Dr. Bill Robinson has been running a series of think pieces at eJewishphilanthropy, exploring “Big Ideas” in Jewish education.  This week’s hot take is the kabbalistic concept of tikkun olam.   I don’t want to reproduce the title here because it’s way too long, or get into how tikkun olam, a seemingly benign concept, became a stalking horse for pundits. Instead, I want to address the notion that humans have to continue the work of creation is, essentially, an educational concept.  Rabbi Abraham Joshua Heschel said it best:

Every person participates at all times in the act of either destroying or redeeming the world. The Messiah is in us. This is why every child is of such tremendous importance.

What Dr.
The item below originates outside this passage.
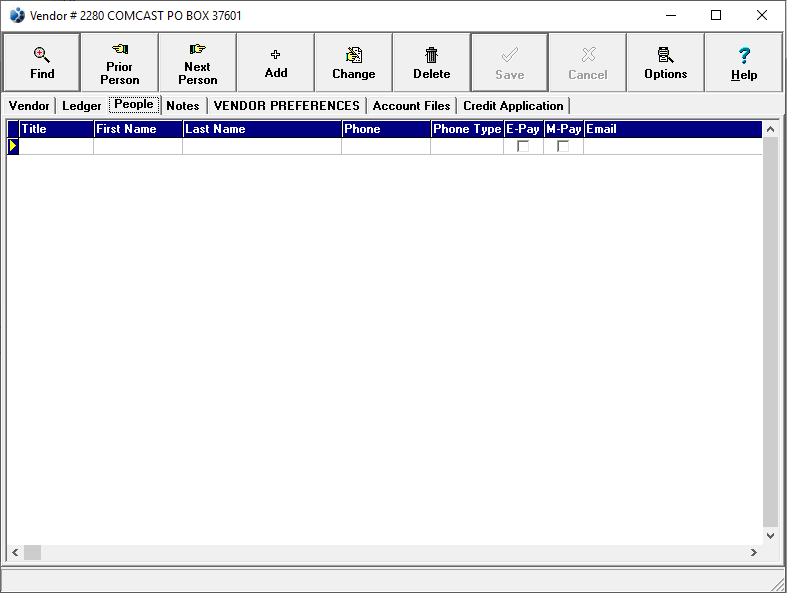
Task: Toggle the E-Pay checkbox in first row
Action: (x=523, y=146)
Robinson goes on to describes is the ADRABA mindset.  We acknowledge each child’s tremendous importance by designing our school to be flexible enough to attune itself to each child’s learning needs.  (Traditional schools compel the student to attune themselves to the school’s needs.)  While each student learns autonomously, blended learning also facilitates collaboration between learners in ways unimaginable in a traditional setting. 

Our emphasis on design thinking combined with project-based learning (two techniques super-charged in the blended-learning environment) also prioritizes listening and empathy.  Students observe the world (and its challenges) as an integral part of their learning.  They ask questions and then work(shop) collaboratively toward solutions.  These questions are not limited to devising a more ethical mousetrap, but how to practice tzedek and tzedakah on a daily basis to the benefit of the most people.

ADRABA’s emphasis on MAJESTY may seem kitschy (“It’s just STEAM with a J and a Y tacked on, duh.”), but our emphasis on yiddishkeit and Jewish literacy creates the context for excellent learners to become what Jane McGonigal describes as “super-empowered hopeful individuals.”  And, God knows, our world needs many more of those!